Lula e Flávio Bolsonaro enfrentam impasses para montar palanques nos maiores colégios eleitorais do país

Faltando apenas dois meses para o registro de candidaturas e início oficial da campanha eleitoral, o presidente Lula, do PT, e o senador Flávio Bolsonaro, do PL, ainda enfrentam impasses para montar palanques nos oito maiores colégios eleitorais do país, segundo levantamento do G1. Juntos, esses estados reúnem mais de 100 milhões de eleitores, equivalente a 70% do eleitorado brasileiro.
A campanha petista tenta resolver indefinições estratégicas no Sudeste. Nos maiores colégios eleitorais, em São Paulo, o partido precisa decidir quem serão os candidatos ao Senado na chapa de Fernando Haddad: a vaga é disputada pelos ex-ministros Márcio França, Simone Tebet e Marina Silva. Desses nomes, também pode sair o candidato a vice.
Em Minas Gerais, após a desistência de Rodrigo Pacheco, o PT corre atrás de um novo nome para o governo estadual e negocia com o empresário Josué Gomes, filho do ex-vice-presidente da República José Alencar.
Já a situação de Flávio Bolsonaro é mais delicada no Nordeste e com aliados do Sudeste. Em São Paulo, o governador Tarcísio de Freitas se distanciou da campanha do senador e chegou a cobrar explicações públicas sobre o escândalo envolvendo o pedido de 134 milhões de reais de Flávio a Daniel Vorcaro para o filme sobre Bolsonaro, assim como o ex-governador de Minas Gerais e pré-candidato à presidência Romeu Zema.

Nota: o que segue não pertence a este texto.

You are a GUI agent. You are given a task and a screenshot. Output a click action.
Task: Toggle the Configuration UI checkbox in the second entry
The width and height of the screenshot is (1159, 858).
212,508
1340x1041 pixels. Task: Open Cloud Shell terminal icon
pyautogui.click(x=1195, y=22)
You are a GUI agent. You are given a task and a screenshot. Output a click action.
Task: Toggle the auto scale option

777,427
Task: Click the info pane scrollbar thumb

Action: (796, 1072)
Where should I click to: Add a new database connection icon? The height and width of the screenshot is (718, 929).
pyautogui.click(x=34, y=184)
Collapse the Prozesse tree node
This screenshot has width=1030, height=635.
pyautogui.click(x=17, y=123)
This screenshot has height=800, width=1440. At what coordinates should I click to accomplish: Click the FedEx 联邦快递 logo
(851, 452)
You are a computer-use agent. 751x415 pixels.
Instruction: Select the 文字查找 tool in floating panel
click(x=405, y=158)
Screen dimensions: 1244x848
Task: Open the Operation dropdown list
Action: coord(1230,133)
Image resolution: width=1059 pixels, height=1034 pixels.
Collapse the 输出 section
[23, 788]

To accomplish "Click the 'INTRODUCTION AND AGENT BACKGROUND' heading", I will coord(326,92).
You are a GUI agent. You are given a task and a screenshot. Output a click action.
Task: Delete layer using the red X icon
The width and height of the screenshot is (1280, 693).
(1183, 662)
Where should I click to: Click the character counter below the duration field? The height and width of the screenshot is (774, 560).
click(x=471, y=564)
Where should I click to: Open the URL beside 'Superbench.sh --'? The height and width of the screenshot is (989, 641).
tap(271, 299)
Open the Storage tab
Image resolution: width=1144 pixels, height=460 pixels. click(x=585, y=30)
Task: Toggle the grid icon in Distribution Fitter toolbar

Os dois se reencontraram nessa última semana e falaram em união no segundo turno para derrotar o PT. Enquanto isso, o PL tenta articular a candidatura do líder nas pesquisas ao governo, o senador Cleitinho.
Na região Nordeste, Flávio tem dificuldades para fechar alianças na Bahia e em Pernambuco. Além disso, no Ceará, um acordo do PL local para apoiar o tucano Ciro Gomes ao governo provocou um racha na direita, enfrentando forte resistência no partido, sobretudo da ex-primeira-dama Michelle Bolsonaro, que já teve atritos com os filhos de Bolsonaro por causa da aliança.
Enquanto isso, no Sul do país, o cenário está mais definido. O Rio Grande do Sul já tem chapas consolidadas de ambos os lados ao governo estadual, com Juliana Brizola do PDT apoiando Lula e o deputado federal do PL Luciano Zucco Flávio Bolsonaro, que no Paraná fechou apoio ao senador Sergio Moro, também do PL, e Lula ao deputado estadual Roberto Requião Filho, do PDT.